From the first line of the data down to the line bearing "Task: Select the second Karen Mcdowell entry", output every line exactly and include no pictures.

Collected data
---
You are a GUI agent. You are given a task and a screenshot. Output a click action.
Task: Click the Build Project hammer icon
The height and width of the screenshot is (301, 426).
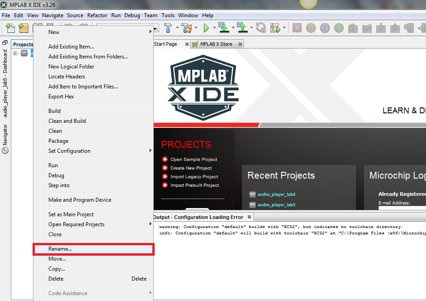pos(168,28)
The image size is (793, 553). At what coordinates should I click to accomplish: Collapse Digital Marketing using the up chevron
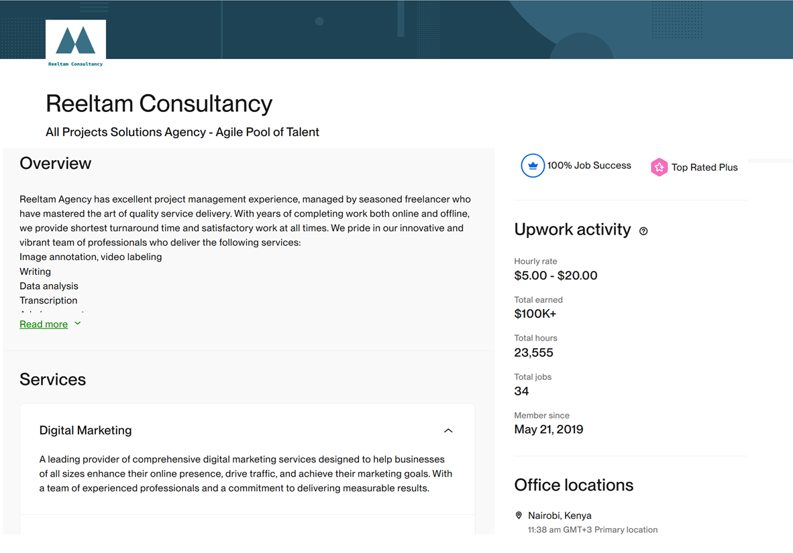click(x=448, y=431)
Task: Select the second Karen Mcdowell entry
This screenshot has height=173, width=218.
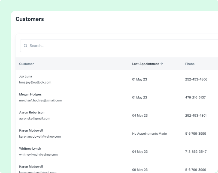Action: 31,166
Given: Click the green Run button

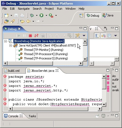Looking at the screenshot, I should pos(41,15).
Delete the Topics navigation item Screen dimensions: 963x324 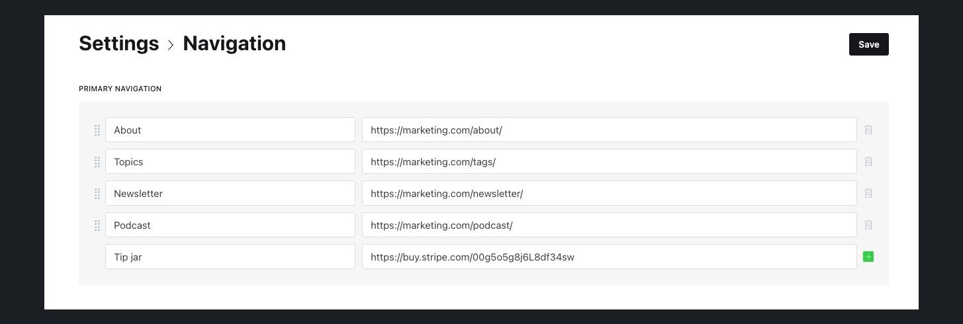[x=868, y=161]
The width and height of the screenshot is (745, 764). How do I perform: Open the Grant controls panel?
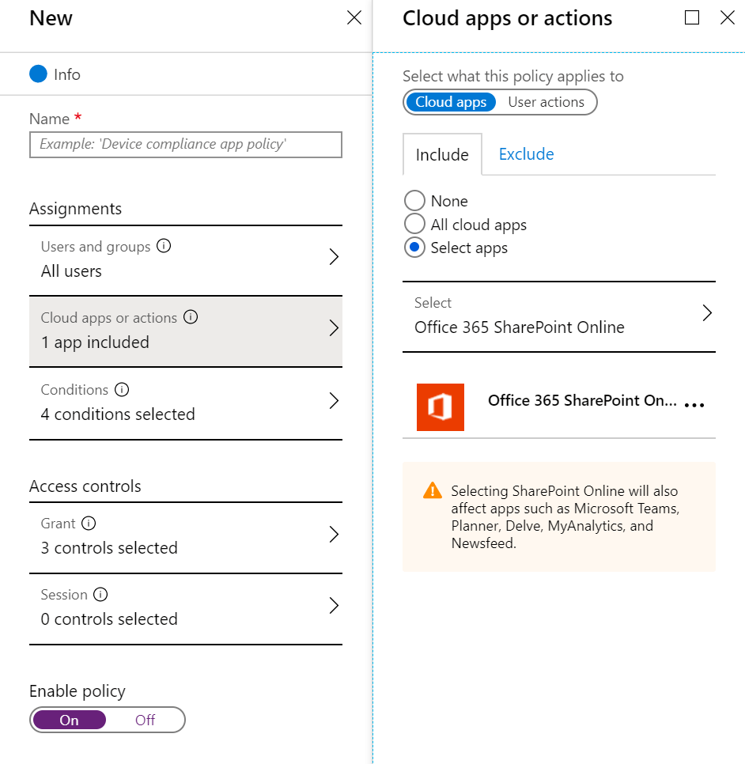[334, 535]
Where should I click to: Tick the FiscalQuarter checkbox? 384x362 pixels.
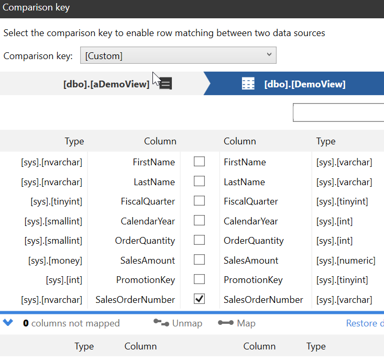[199, 201]
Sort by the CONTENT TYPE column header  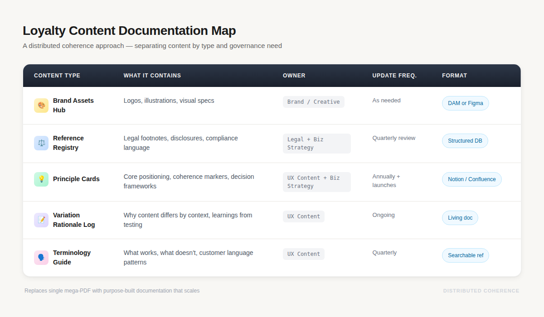[57, 76]
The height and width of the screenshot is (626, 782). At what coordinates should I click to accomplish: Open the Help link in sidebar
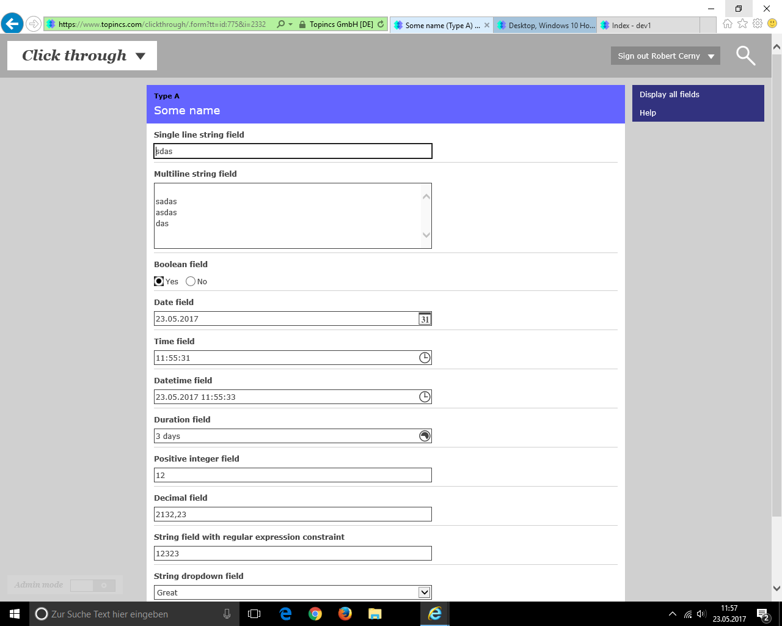point(648,112)
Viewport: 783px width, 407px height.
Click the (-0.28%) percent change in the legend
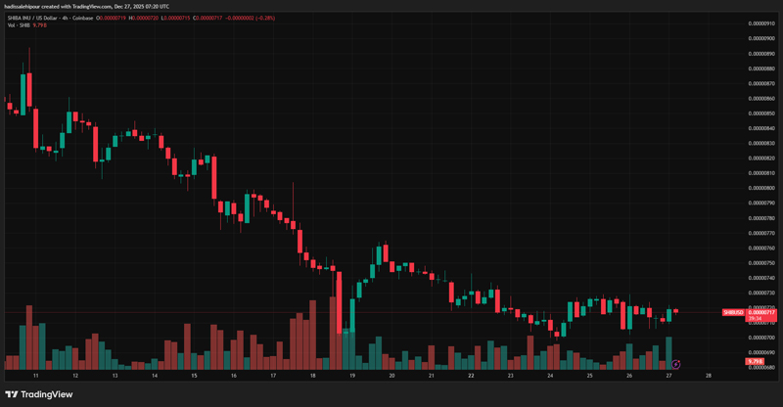coord(264,17)
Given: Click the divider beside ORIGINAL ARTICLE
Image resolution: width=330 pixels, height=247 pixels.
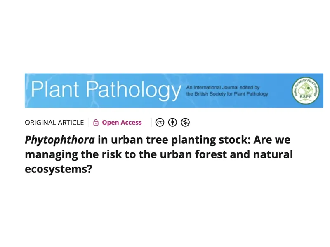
---
**The answer:**
You are a GUI agent. You are given a task and a screenshot. Output a click action.
Task: Click the Build Project hammer icon
The height and width of the screenshot is (301, 426).
pos(168,28)
The image size is (793, 553). At what coordinates should I click to accomplish: Collapse Digital Marketing using the up chevron
click(x=448, y=431)
Task: Select the second Karen Mcdowell entry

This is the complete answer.